Rails has an decent set of validation rules for its database models. You can specify that particular variables must be present or satisfy certain constraints, either by themselves (“must be two characters long”) or in relation to each other (“password can’t be blank for administrators”). I’ve written several of my own extensions to these for validating phone numbers, email addresses, tracking numbers, and the like.
It works fine, at first. But model-based validation breaks down in several situations. Here are a few examples:
1. Wizard-like interfaces break the rules. By definition, a wizard decomposes the process into several steps. Your model objects are often invalid until you finish the last step. I have yet to see a solution to this. Most people end up adding some sort of knowledge about the wizard to the model’s validation code (“If I’m only asking for the person’s name and address right now, don’t try to validate his email address”).
2. In Rails, you can’t save your models unless they satisfy all of the validity conditions. This problem probably won’t arise at first, but as your code base evolves, it can have some nasty side-effects. Like when a user can’t change his password, because the model has lately been changed to require a variable that used to be optional.

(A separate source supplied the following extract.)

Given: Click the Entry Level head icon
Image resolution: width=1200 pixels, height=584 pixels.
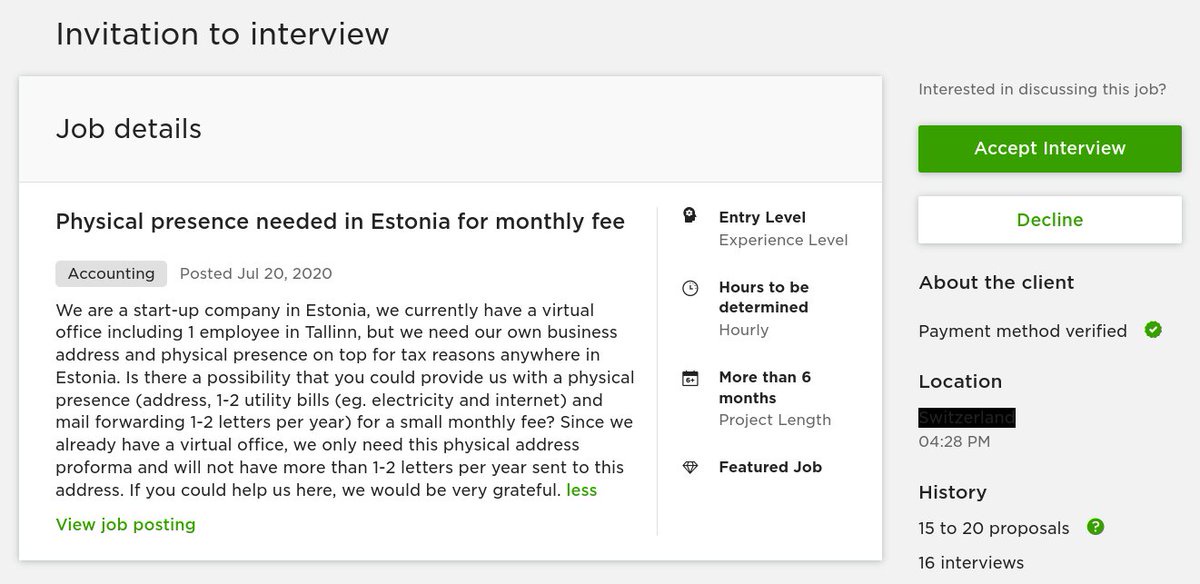Looking at the screenshot, I should [x=689, y=217].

Seaside itself provides nothing to help you with validation. Search some archives and you’ll find people recommending Magritte, which is a metadata descriptor system for model objects. It was written by Lukas Renggli, who is one of the lead developers of Seaside itself.
Magritte improves the problematic situations above in a couple of significant ways. For one, Magritte descriptions can be configured on any object, not just on database models. In Seaside, a wizard is likely to be implemented with several components (one per page), so a corresponding model could be built with just the validation rules it needs. Additionally, Magritte is completely separate from your persistence layer, so you are free to save your model objects regardless of whether Magritte’s validation rules are satisfied.

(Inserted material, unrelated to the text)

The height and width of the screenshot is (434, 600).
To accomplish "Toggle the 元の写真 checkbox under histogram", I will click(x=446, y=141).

But I’m still not satisfied with the approach. Model-based validation has a bad smell to me, though in some limited ways I am sure it is useful. But the more I look at systems that work this way, the more I see what looks like UI-specific code in the model. Should your model really be concerned whether the user has entered matching strings for “password” and “password confirmation”? What if I want to use real first-class objects to represent a phone number? Validation should happen before the data ever gets to the model. It strikes me that validation belongs in the form, not in the model. In Seaside, that means that validation would happen at the component level.
So I’m looking for a better way. How are others handling validation in Seaside? Beyond that, how do other frameworks help with form validation? The most intriguing thing I’ve seen so far is the “newforms” framework in Django, which couples form inputs to their validation.
It seems that this would be fairly easy to implement in Seaside. You could use blocks to make its behavior pluggable. If you end up using one particular form in several places, make your own subclass of Form and reuse it. Or if you only need it once, build the Form instance programmatically.
Are there any other frameworks that provide validation hooks but are not model-based?